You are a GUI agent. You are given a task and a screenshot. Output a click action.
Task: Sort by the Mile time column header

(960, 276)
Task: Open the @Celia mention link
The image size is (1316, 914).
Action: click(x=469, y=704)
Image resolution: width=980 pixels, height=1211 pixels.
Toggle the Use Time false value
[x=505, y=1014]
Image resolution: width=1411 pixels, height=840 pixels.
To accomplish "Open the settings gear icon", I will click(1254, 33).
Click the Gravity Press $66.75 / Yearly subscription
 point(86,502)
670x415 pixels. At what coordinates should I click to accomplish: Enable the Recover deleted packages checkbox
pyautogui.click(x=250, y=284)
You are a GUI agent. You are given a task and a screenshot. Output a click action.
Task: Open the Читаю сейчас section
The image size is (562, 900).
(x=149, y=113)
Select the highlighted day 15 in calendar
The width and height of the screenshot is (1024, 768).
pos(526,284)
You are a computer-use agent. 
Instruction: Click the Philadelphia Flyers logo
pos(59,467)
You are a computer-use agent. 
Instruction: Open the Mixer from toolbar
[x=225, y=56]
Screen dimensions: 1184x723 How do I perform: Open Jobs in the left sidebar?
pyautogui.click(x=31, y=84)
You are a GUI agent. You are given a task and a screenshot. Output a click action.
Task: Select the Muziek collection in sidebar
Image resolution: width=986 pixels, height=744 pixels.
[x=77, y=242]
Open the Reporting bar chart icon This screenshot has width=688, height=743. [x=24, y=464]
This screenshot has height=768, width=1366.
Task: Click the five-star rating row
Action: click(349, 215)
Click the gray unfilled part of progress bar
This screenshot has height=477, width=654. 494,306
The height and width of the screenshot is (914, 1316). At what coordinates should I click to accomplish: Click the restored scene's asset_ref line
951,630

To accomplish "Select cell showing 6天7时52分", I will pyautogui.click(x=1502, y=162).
* * *
Task
Retype the listing in full, keeping every word as it appears.

Task result
You are a GUI agent. You are given a task and a screenshot. Output a click action.
Task: Sort by the Mile time column header

(960, 276)
Task: Open the @Celia mention link
The image size is (1316, 914).
Action: click(x=469, y=704)
Image resolution: width=980 pixels, height=1211 pixels.
Toggle the Use Time false value
[x=505, y=1014]
Image resolution: width=1411 pixels, height=840 pixels.
To accomplish "Open the settings gear icon", I will click(1254, 33).
Click the Gravity Press $66.75 / Yearly subscription
 point(86,502)
670x415 pixels. At what coordinates should I click to accomplish: Enable the Recover deleted packages checkbox
pyautogui.click(x=250, y=284)
You are a GUI agent. You are given a task and a screenshot. Output a click action.
Task: Open the Читаю сейчас section
The image size is (562, 900).
(x=149, y=113)
Select the highlighted day 15 in calendar
The width and height of the screenshot is (1024, 768).
pos(526,284)
You are a computer-use agent. 
Instruction: Click the Philadelphia Flyers logo
pos(59,467)
You are a computer-use agent. 
Instruction: Open the Mixer from toolbar
[x=225, y=56]
Screen dimensions: 1184x723 How do I perform: Open Jobs in the left sidebar?
pyautogui.click(x=31, y=84)
You are a GUI agent. You are given a task and a screenshot. Output a click action.
Task: Select the Muziek collection in sidebar
Image resolution: width=986 pixels, height=744 pixels.
[x=77, y=242]
Open the Reporting bar chart icon This screenshot has width=688, height=743. [x=24, y=464]
This screenshot has height=768, width=1366.
Task: Click the five-star rating row
Action: click(349, 215)
Click the gray unfilled part of progress bar
This screenshot has height=477, width=654. 494,306
The height and width of the screenshot is (914, 1316). At what coordinates should I click to accomplish: Click the restored scene's asset_ref line
951,630

To accomplish "Select cell showing 6天7时52分", I will pyautogui.click(x=1502, y=162).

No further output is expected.